Prior to the third conversation about Liu’s wife’s duties, Tchao suspected Liu may be leaking information about Tri-Star’s suppliers to his wife. Tri-Star had experienced supply problems with several items and Tchao learned the competitor was receiving the problem items from a company that formerly supplied Tri-Star.

Tchao believed Liu had lied to him and sent him a letter of termination. The letter offered a salary continuance of four months if Liu agreed to a two-year non-competitive agreement. Liu did not accept the offer and filed for damages.

Liu claimed it was only after he was fired from Tri-Star that he found out his wife did more than accounting and administrative work and that they did not talk about their work when together. His wife testified similarly.
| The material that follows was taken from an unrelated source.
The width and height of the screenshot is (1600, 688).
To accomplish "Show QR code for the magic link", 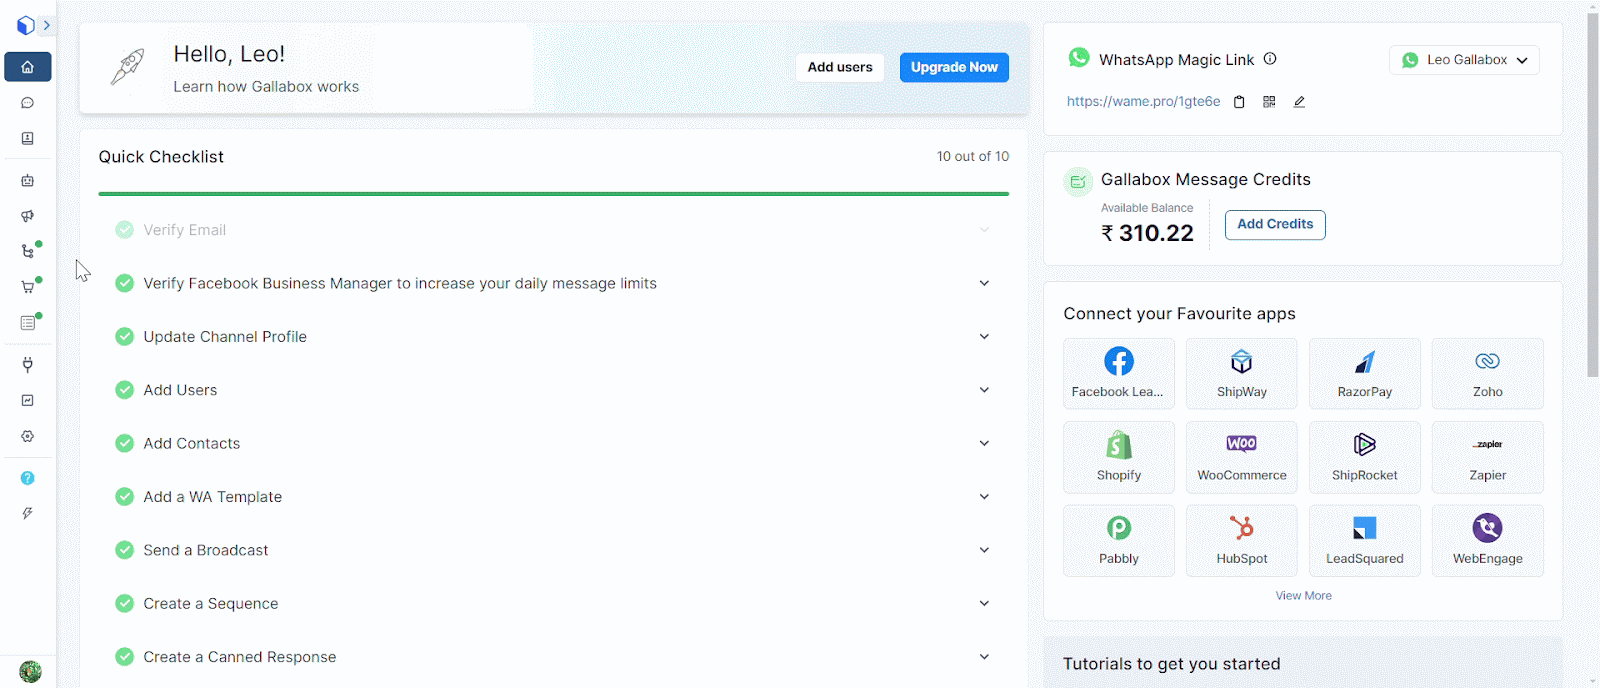I will coord(1269,102).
In deciding the case Justice Tysoe of the British Columbia Supreme Court noted that, as set out in McKinley v. BC Tel, whether an employer is justified in firing an employee on the grounds of dishonesty depends on whether the dishonesty led to a breakdown in the employment relationship.

In this case the issue was whether Liu willfully told a lie to his boss and, if so, was the lie of sufficient impact to warrant termination.

The court found Liu did willfully lie about his wife’s duties. It is unlikely a husband and wife would not talk about their respective jobs, said Justice Tysoe. That they both volunteered during testimony they were very busy at night taking care of their young son, and with other family matters, suggests there was collusion between them.

In addition, the wife had gone to two trade shows in Taiwan in 2001 and 2002 and it’s implausible, ruled the court, if Liu still thought her to be doing bookkeeping, that he’d not ask her why she was sent.

“Mr. Liu’s lie was not a minor or a trivial one,” said Justice Tysoe. “He lied to the president… about a conflict of interest involving a competitor.”

Liu knew the matter was important because he’d been asked about it twice before.“Mr. Liu breached the faith inherent in the work relationship and provided just cause for his dismissal by Tri-Star.”